[Stored data entries]
--

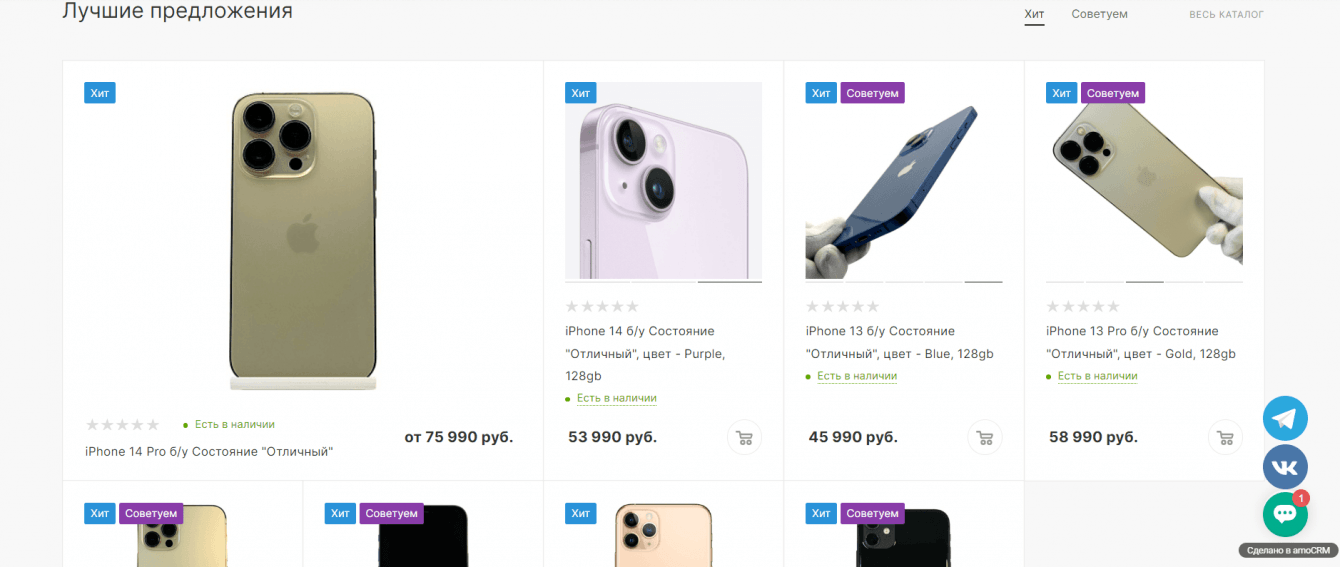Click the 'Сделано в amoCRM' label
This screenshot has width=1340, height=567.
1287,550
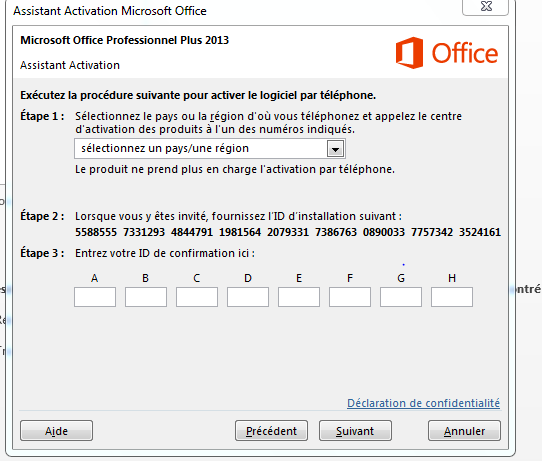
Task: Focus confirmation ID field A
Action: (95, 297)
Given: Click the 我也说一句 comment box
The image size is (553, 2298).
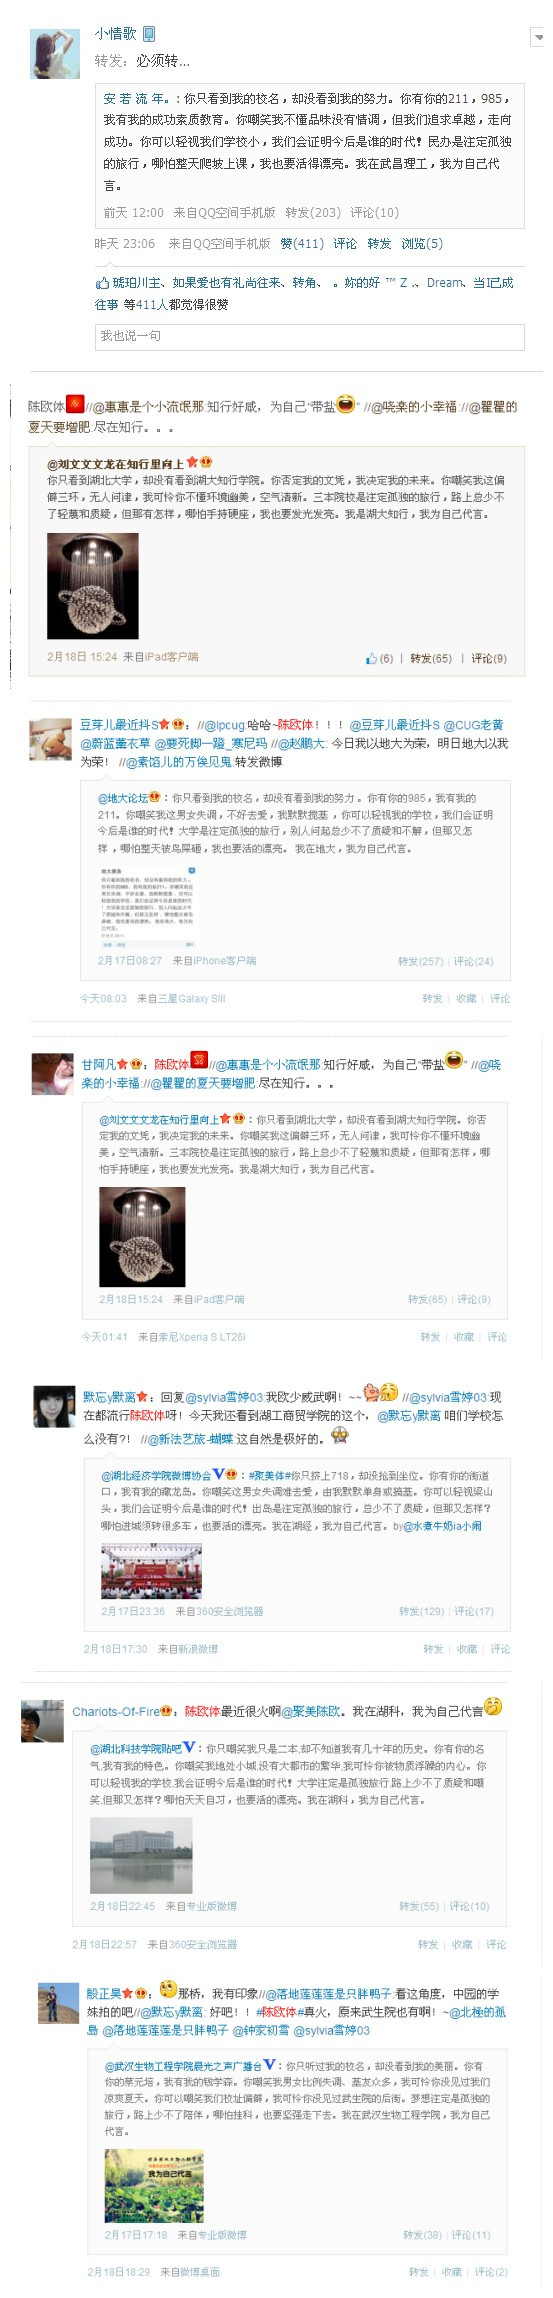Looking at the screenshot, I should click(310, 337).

--

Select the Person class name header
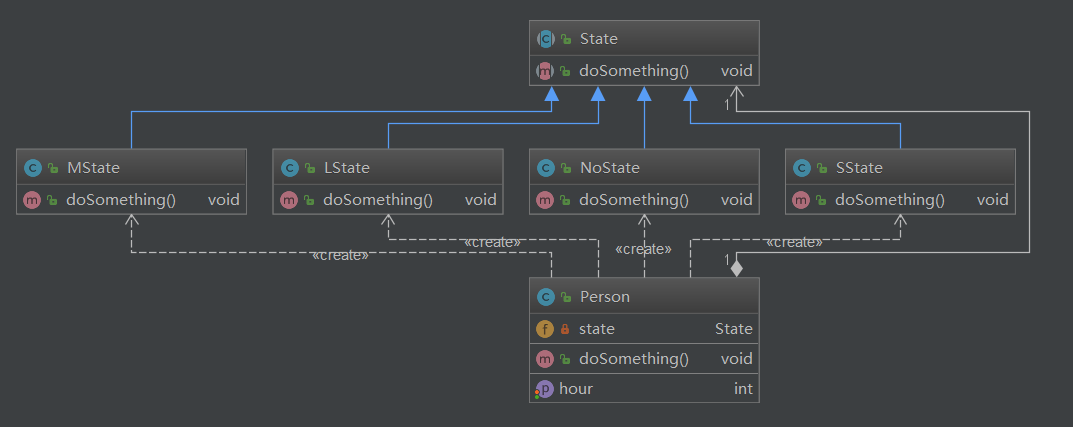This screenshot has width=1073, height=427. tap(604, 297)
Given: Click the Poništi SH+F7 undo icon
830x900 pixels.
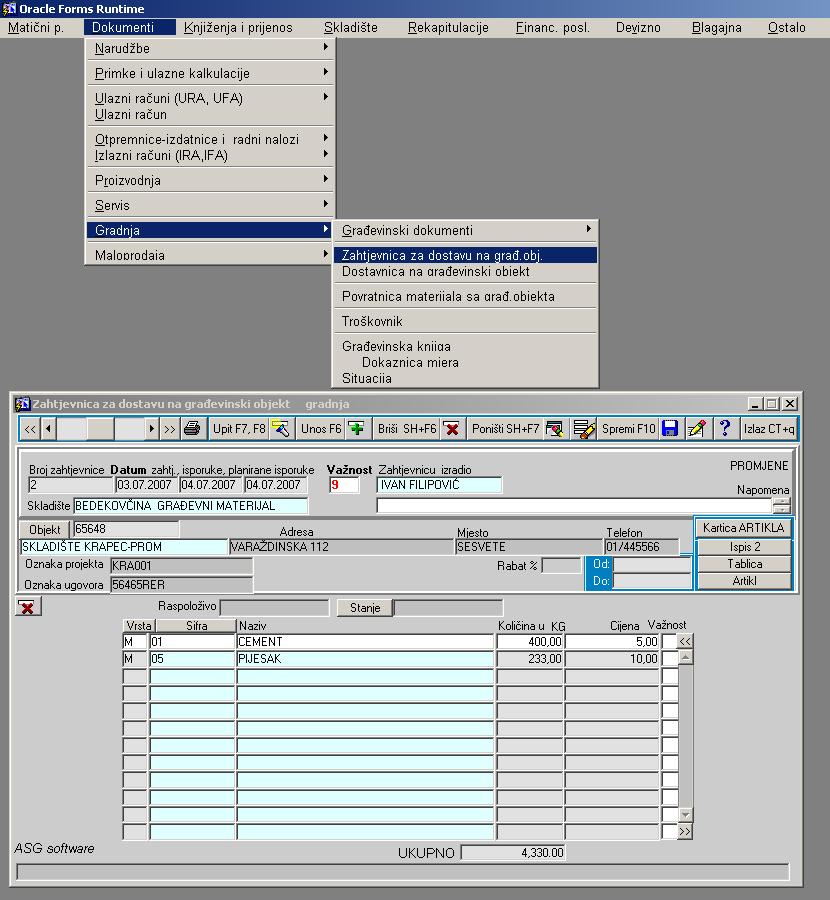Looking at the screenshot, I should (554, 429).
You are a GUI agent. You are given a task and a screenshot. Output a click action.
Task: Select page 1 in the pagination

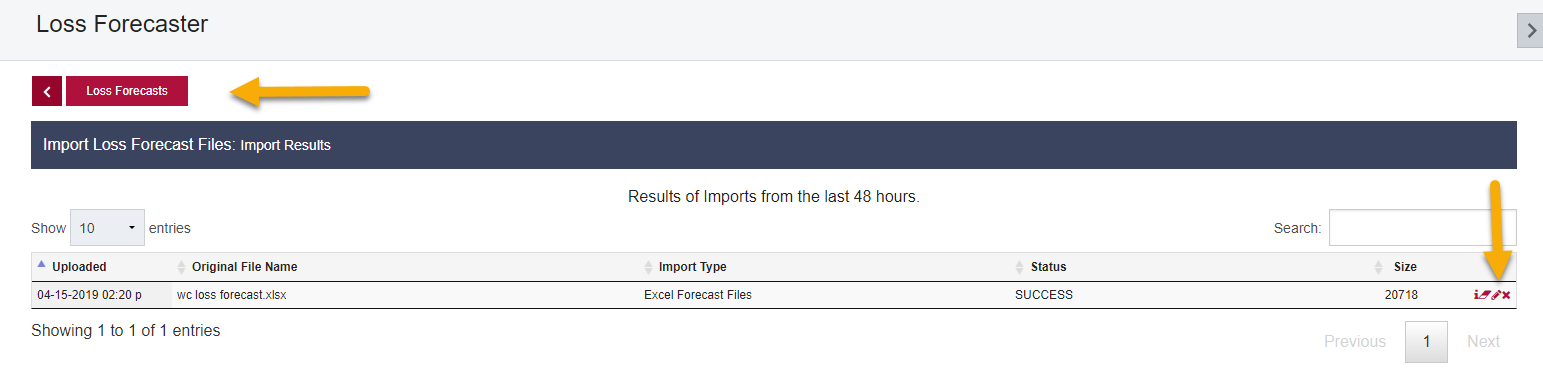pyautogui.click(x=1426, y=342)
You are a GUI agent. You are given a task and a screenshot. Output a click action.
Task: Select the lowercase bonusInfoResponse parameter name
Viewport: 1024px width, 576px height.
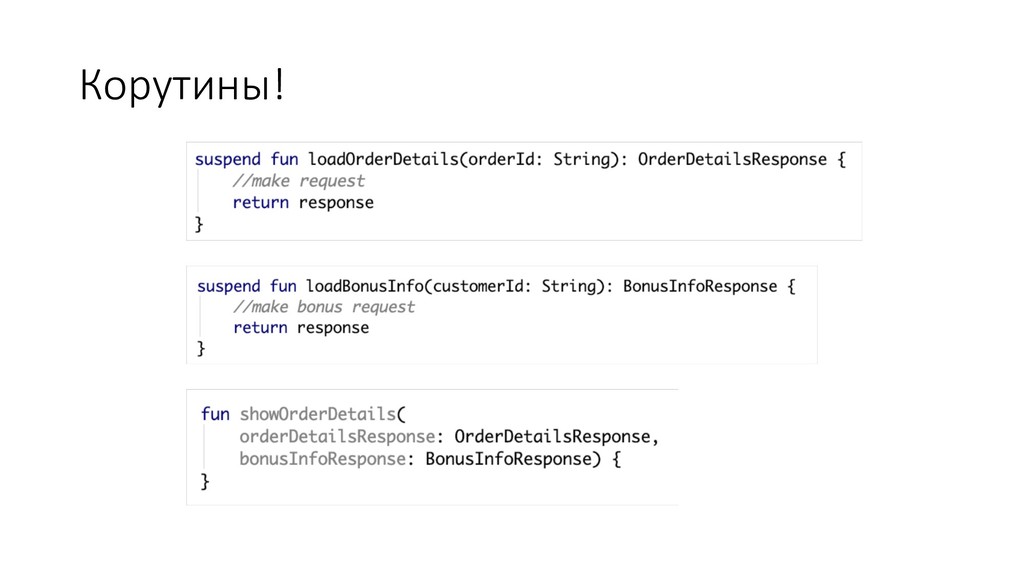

--

WHAT TO WORK ON:
Taking the entries above, copy word for word the lines from the one with "Given: Click the Poništi SH+F7 undo icon" up to and including the one with "Viewport: 1024px width, 576px height.", without any picture.

WRITTEN ANSWER:
Given: Click the Poništi SH+F7 undo icon
830x900 pixels.
Looking at the screenshot, I should (554, 429).
You are a GUI agent. You are given a task and a screenshot. Output a click action.
Task: Select page 1 in the pagination

pyautogui.click(x=1426, y=342)
You are a GUI agent. You are given a task and a screenshot. Output a click action.
Task: Select the lowercase bonusInfoResponse parameter name
Viewport: 1024px width, 576px height.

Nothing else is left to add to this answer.